Earlier, I wrote about JB Hi-Fi Limited (ASX: JBH) being close to a market bottom as its JB Hi-Fi HOME format stores and new Apple products could give the retailer a sales boost. At the company's AGM this week, CEO Richard Murray spoke in more detail about how the new HOME stores are driving sales and the growth potential home appliance retailing has for the company.
Here are several things investors should know going into Christmas and why JB Hi-Fi could surprise the market to the upside.
HOME format stores driving sales
He said there should be about 75 HOME stores by FY 2016, up from 22 currently. These stores have seen better same store sales than its regular stores. To drive savings even more, he said the company is developing a new fit-for-purpose supply-chain logistics strategy for the HOME stores. This will also improve its commercial sales segment, which has seen promising growth recently.

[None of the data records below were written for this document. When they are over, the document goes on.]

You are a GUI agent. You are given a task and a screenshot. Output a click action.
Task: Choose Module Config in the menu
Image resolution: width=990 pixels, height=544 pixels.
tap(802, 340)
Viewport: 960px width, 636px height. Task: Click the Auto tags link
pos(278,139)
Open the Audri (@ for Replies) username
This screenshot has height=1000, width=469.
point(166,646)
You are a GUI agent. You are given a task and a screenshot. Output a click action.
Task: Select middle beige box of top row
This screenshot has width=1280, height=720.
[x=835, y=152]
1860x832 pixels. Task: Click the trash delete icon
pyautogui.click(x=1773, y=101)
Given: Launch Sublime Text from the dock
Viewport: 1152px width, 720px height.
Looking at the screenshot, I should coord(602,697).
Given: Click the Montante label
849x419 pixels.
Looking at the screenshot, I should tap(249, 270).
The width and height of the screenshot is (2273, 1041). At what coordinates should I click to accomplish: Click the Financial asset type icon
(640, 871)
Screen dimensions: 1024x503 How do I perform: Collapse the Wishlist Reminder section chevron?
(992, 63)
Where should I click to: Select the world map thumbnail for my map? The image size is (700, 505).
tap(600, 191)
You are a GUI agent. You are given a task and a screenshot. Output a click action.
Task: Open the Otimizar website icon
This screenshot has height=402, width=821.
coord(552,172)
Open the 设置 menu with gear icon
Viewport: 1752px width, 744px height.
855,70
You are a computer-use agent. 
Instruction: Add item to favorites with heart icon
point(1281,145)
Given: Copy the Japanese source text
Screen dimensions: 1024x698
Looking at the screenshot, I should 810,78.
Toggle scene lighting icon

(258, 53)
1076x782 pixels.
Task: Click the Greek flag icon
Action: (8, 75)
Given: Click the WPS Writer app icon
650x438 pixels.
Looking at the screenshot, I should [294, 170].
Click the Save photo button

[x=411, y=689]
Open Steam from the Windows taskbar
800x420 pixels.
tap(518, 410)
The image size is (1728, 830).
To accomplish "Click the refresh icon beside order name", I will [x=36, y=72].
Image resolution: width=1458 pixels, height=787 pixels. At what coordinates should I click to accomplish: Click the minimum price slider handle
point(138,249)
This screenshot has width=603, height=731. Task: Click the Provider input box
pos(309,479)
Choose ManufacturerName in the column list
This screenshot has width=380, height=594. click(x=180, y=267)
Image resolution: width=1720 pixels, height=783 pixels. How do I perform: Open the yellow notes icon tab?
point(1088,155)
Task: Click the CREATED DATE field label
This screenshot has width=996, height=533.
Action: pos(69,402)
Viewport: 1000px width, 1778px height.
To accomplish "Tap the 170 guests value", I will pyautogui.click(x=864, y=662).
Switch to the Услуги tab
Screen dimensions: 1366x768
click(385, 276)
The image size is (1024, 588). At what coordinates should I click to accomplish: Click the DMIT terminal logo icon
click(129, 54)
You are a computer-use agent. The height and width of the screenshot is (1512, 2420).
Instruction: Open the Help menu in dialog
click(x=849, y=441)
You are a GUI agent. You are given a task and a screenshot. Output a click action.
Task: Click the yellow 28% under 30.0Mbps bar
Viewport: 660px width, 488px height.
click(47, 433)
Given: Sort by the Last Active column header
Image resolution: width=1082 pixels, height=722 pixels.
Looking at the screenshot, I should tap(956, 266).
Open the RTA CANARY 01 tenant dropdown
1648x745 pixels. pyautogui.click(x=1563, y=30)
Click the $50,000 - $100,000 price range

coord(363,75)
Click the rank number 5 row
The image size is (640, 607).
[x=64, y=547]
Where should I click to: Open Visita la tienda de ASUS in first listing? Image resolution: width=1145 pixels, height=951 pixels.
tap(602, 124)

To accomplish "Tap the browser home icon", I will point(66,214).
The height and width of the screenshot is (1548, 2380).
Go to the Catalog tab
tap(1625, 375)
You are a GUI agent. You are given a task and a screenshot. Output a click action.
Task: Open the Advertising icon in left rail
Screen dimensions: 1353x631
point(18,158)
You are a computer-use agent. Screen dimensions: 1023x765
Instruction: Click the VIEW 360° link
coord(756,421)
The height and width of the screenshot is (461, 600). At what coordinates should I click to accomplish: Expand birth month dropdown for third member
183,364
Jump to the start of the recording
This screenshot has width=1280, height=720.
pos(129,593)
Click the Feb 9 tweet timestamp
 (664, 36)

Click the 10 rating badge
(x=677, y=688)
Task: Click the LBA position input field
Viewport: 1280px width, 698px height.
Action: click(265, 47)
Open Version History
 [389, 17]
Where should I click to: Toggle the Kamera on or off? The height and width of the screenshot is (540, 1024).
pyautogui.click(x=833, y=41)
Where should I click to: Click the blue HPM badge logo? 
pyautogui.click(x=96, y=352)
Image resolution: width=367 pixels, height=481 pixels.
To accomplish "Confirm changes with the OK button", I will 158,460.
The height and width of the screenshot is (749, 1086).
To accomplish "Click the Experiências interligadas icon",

Cost cutting and new products ahead of Christmas
Changes like these may not sound sexy or exciting, but they save money and improve the flow of business and goods. One dollar of savings is one more dollar of profit, so it all adds up. Investors should stay informed about developments like these because they can give you a "heads up" on potential earnings increases in the near future.
For new products, sales are already showing a bump up heading into the Christmas shopping season. In addition to new Apple iPhones and iPads on the market, the release of the new Microsoft Surface tablet and having more stock in X-box One and PS4 game consoles will raise potential sales in the busiest retail period of the whole year.
Market headwinds
The company still has some headwinds. Retail trade remains soft. The rise in the housing market has kept home appliances stable, but TV sales may not be as strong as last year, when analog TV broadcasts stopped and people had to switch over to digital TVs.
Competition will remain strong from Harvey Norman Holdings Limited (ASX: HVN) and a re-listed and reinvigorated Dick Smith Holdings Ltd (ASX: DSH). Cost cutting in the face of pricing pressure will be key.
Company outlook spooks short sellers
Mr. Murray reaffirmed in his speech FY 2015 guidance for around $3.6 billion in sales. That would be a 3.4% gain on FY 2014. In that year, net profit was up a surprising 10.3% when investors were sceptical about earnings growth. Could lightning similarly strike twice this year too?
The share price recently sagged under $15, down from $20 in August. With the sales outlook appearing better, suddenly the stock jumped 9% to $16.10 this week. It is a heavily shorted stock, so this big jump may partly be short covering.
The stock pays a 5.3% yield fully franked, so I think it may be an opportune time to pick up this high-yielding stock at the bottom of market negativity.